Excerpts from a dataset
# # #

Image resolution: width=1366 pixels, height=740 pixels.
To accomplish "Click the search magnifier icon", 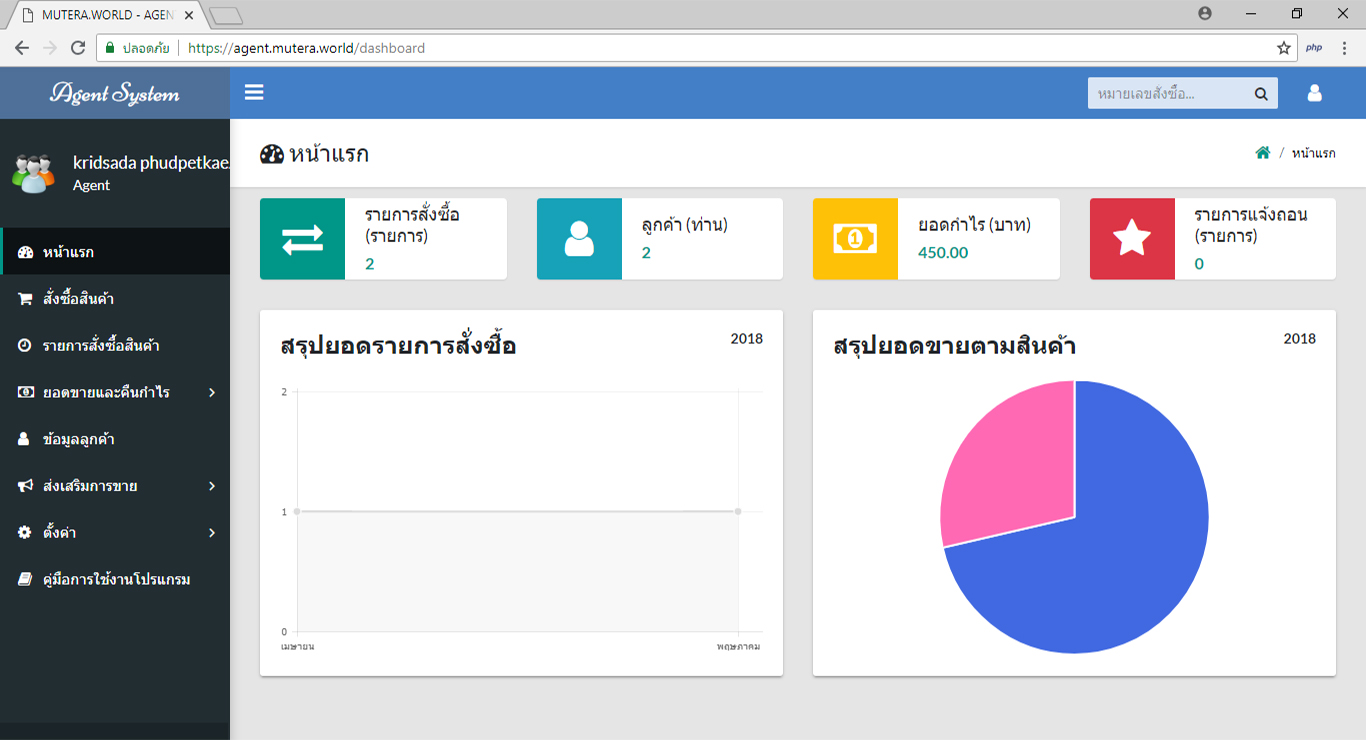I will 1261,93.
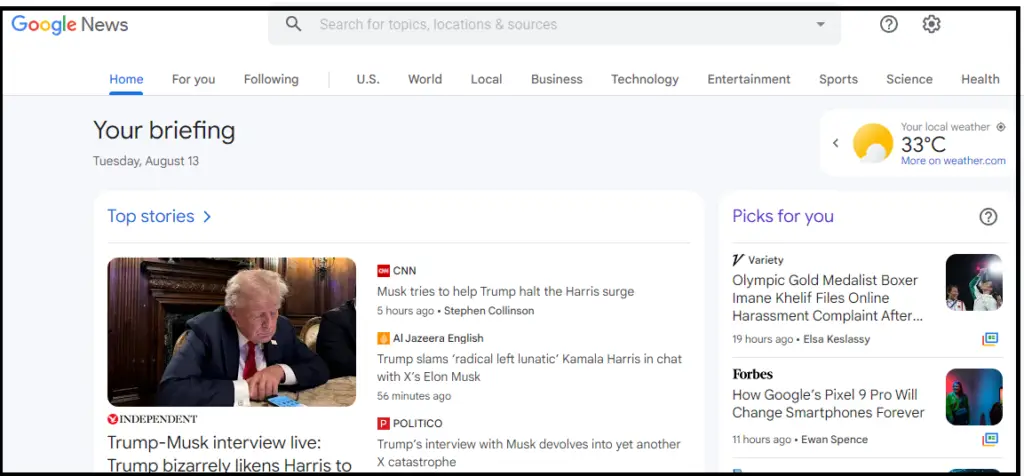Click the search magnifier icon
The height and width of the screenshot is (476, 1024).
point(293,24)
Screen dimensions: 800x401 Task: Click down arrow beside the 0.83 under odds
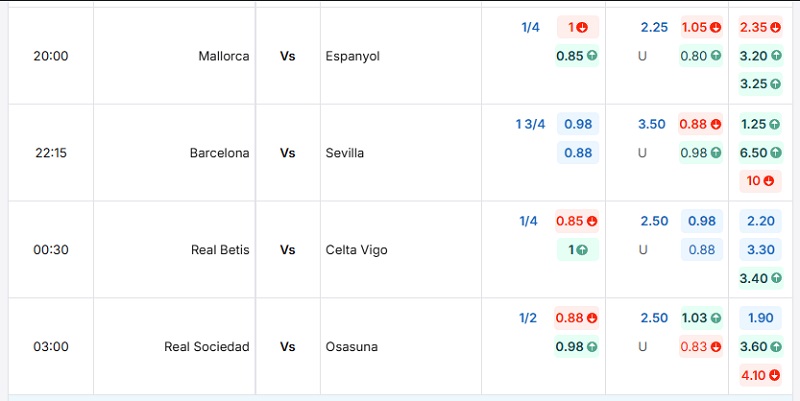tap(715, 347)
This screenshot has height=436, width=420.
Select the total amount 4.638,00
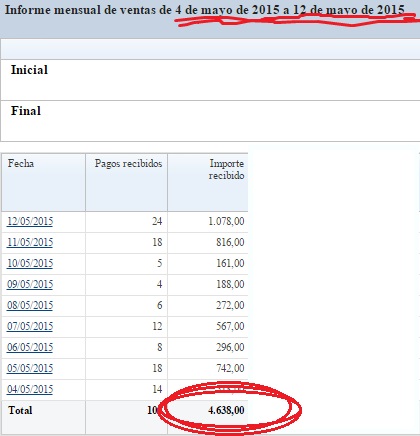coord(226,410)
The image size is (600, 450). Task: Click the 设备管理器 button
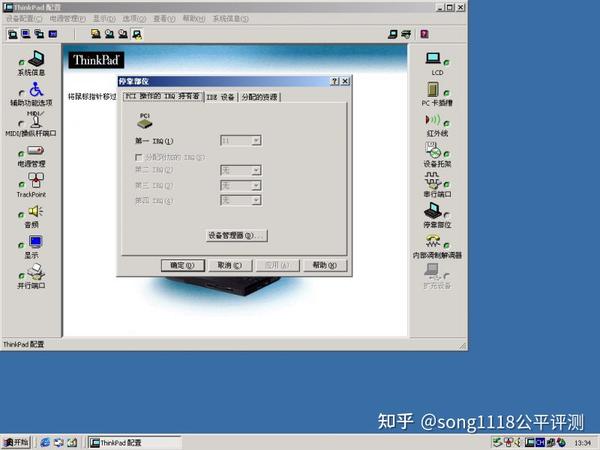point(236,236)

# # #

● YOUR INSTRUCTIONS
No pictures belong in the output. It should reproduce exactly the lines from the one containing "Screen dimensions: 800x401" through the end of the data, both ends included.

● EXERCISE SOLUTION
Screen dimensions: 800x401 Task: Click down arrow beside the 0.83 under odds
tap(715, 347)
This screenshot has height=436, width=420.
Select the total amount 4.638,00
coord(226,410)
The image size is (600, 450). Task: Click the 设备管理器 button
point(236,236)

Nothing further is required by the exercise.